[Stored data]
========

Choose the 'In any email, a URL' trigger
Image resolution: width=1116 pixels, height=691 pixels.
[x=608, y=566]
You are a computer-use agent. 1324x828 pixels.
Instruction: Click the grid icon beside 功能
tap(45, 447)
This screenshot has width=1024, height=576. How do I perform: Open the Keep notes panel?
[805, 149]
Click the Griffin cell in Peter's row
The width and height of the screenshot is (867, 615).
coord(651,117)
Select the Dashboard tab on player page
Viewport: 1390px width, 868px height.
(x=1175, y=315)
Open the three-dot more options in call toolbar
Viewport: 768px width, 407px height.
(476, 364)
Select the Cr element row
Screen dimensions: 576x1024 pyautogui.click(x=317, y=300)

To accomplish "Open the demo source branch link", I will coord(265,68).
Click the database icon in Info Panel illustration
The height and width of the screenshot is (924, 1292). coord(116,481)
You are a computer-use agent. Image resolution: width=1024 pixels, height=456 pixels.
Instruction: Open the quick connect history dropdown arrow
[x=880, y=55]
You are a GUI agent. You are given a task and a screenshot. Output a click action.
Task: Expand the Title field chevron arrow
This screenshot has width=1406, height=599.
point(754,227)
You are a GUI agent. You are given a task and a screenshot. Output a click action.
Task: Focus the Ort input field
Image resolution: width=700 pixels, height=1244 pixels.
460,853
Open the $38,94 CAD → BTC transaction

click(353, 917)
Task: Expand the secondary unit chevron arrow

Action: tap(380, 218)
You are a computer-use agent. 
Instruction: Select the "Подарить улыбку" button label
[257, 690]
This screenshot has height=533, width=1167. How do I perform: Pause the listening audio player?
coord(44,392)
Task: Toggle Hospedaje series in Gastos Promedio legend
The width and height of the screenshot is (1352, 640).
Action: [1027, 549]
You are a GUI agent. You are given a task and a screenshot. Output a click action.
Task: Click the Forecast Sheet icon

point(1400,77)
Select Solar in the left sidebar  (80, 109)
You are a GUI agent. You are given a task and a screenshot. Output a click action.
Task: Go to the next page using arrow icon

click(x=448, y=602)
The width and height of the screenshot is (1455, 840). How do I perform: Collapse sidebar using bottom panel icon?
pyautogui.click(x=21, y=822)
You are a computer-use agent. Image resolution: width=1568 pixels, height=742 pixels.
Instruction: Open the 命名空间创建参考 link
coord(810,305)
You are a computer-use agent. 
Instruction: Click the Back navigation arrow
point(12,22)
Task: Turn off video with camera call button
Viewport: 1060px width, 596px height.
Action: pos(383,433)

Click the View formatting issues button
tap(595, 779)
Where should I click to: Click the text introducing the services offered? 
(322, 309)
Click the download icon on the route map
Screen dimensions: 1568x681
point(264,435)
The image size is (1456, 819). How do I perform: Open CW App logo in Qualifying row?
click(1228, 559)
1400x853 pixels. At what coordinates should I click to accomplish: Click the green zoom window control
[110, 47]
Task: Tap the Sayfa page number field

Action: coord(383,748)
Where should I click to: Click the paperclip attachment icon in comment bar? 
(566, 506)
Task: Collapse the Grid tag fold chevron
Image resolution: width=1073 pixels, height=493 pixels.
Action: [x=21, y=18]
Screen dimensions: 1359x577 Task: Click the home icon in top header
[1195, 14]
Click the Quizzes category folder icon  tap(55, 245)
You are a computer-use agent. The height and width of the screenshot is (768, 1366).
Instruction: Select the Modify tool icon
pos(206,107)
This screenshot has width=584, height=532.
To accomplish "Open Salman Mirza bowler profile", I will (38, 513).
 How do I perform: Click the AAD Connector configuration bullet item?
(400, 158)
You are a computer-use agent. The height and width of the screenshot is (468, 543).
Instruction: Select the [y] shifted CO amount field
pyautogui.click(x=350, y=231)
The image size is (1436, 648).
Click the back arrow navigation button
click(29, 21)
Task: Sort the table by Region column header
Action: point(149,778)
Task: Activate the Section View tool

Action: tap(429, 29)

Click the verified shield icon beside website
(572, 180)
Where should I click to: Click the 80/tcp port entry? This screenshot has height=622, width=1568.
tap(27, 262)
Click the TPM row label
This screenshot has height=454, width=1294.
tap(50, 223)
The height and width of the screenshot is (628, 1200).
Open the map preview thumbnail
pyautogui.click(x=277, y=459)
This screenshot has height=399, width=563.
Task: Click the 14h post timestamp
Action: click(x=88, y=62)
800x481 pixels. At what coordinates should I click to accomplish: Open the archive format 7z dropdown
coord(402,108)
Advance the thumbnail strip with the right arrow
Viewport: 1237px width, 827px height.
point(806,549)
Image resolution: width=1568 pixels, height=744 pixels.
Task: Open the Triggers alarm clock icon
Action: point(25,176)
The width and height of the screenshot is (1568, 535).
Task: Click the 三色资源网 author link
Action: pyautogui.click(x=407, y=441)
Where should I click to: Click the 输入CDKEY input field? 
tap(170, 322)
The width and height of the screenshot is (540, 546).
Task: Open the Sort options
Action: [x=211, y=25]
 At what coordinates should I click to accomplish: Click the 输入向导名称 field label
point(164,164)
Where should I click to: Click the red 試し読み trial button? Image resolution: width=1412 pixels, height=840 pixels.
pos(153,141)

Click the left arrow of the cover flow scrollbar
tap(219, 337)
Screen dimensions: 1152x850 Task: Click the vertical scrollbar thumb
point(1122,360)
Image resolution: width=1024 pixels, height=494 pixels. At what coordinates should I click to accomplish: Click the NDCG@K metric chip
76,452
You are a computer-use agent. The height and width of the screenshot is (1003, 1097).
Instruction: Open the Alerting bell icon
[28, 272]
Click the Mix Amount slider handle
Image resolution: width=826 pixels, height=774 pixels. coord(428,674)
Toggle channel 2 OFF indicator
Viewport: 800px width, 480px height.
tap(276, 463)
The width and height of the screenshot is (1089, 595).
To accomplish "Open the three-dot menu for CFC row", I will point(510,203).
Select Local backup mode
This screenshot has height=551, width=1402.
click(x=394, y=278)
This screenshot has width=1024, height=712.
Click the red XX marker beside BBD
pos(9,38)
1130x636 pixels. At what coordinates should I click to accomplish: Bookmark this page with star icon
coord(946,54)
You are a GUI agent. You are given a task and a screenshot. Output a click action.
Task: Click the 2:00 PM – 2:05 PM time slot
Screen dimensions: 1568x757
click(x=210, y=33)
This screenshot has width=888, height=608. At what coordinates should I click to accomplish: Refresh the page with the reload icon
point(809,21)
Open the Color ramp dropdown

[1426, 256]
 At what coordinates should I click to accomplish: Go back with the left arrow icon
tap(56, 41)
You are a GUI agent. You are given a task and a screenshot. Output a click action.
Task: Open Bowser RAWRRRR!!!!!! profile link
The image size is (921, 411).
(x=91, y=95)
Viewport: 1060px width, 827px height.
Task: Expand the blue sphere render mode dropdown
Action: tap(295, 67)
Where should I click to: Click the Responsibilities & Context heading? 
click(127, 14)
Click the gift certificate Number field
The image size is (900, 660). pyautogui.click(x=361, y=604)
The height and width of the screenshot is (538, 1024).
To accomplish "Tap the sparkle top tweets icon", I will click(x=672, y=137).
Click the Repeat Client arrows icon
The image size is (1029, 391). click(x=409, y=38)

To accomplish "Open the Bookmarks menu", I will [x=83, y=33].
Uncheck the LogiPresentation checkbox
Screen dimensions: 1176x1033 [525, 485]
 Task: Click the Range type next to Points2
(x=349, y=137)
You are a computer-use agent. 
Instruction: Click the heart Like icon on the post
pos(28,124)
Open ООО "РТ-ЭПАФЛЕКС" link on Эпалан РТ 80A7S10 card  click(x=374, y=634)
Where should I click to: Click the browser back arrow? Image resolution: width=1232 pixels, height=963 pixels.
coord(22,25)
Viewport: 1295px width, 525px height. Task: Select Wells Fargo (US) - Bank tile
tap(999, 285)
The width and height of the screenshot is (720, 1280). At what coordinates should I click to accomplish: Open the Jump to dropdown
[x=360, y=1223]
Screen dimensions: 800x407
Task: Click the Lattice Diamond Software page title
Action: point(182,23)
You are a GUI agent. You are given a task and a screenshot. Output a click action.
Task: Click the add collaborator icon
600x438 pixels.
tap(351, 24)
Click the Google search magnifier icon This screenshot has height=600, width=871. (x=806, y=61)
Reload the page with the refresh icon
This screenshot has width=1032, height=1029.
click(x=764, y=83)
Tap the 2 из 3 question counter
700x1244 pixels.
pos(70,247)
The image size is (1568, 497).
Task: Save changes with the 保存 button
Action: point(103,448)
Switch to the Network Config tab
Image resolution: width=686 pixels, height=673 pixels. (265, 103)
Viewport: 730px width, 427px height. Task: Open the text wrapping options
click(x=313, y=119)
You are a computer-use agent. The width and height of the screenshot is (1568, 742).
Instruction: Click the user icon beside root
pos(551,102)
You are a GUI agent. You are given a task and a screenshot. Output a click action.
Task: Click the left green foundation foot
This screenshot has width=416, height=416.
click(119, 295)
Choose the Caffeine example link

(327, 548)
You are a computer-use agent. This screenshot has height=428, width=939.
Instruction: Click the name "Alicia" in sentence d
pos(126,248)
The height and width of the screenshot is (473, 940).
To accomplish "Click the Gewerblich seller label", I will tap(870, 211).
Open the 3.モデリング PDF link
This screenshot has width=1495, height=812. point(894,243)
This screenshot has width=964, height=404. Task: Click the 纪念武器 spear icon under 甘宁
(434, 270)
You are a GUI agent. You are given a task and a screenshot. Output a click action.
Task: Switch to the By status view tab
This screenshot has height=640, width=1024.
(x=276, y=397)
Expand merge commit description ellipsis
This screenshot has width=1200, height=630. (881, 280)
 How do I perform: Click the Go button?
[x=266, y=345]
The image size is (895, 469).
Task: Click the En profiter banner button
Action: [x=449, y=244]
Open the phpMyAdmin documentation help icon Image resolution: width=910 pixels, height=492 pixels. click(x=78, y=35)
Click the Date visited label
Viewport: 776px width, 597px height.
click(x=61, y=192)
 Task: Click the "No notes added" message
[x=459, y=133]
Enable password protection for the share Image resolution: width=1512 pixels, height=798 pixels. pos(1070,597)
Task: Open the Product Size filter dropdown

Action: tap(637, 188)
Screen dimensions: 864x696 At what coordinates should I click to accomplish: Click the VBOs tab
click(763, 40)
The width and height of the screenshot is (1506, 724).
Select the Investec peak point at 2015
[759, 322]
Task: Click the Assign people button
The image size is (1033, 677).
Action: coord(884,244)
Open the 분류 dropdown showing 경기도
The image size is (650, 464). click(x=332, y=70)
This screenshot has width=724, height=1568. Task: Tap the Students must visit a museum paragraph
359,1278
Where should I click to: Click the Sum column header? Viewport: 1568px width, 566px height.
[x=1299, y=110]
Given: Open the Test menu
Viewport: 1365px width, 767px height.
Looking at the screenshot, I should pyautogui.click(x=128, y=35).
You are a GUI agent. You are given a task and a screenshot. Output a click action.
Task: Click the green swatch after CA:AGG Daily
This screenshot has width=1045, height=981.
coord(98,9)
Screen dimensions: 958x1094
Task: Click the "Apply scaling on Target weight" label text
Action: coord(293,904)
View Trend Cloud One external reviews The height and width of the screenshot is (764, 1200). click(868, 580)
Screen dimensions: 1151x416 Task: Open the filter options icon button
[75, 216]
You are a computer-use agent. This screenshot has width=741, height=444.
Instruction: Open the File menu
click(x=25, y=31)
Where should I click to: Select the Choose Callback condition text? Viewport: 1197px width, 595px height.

========

- THE PROBLEM
In the entries above, find the line with "输入向导名称 field label" and the line with "Task: Click the 2:00 PM – 2:05 PM time slot", then restate word for word both of them and every line between, with nothing more.

- TASK SOLUTION
 At what coordinates should I click to accomplish: Click the 输入向导名称 field label
point(164,164)
Where should I click to: Click the red 試し読み trial button? Image resolution: width=1412 pixels, height=840 pixels.
pos(153,141)

Click the left arrow of the cover flow scrollbar
tap(219, 337)
Screen dimensions: 1152x850 Task: Click the vertical scrollbar thumb
point(1122,360)
Image resolution: width=1024 pixels, height=494 pixels. At what coordinates should I click to accomplish: Click the NDCG@K metric chip
76,452
You are a computer-use agent. The height and width of the screenshot is (1003, 1097).
Instruction: Open the Alerting bell icon
[28, 272]
Click the Mix Amount slider handle
Image resolution: width=826 pixels, height=774 pixels. coord(428,674)
Toggle channel 2 OFF indicator
Viewport: 800px width, 480px height.
tap(276, 463)
The width and height of the screenshot is (1089, 595).
To accomplish "Open the three-dot menu for CFC row", I will point(510,203).
Select Local backup mode
This screenshot has height=551, width=1402.
click(x=394, y=278)
This screenshot has width=1024, height=712.
Click the red XX marker beside BBD
pos(9,38)
1130x636 pixels. At what coordinates should I click to accomplish: Bookmark this page with star icon
coord(946,54)
You are a GUI agent. You are given a task and a screenshot. Output a click action.
Task: Click the 2:00 PM – 2:05 PM time slot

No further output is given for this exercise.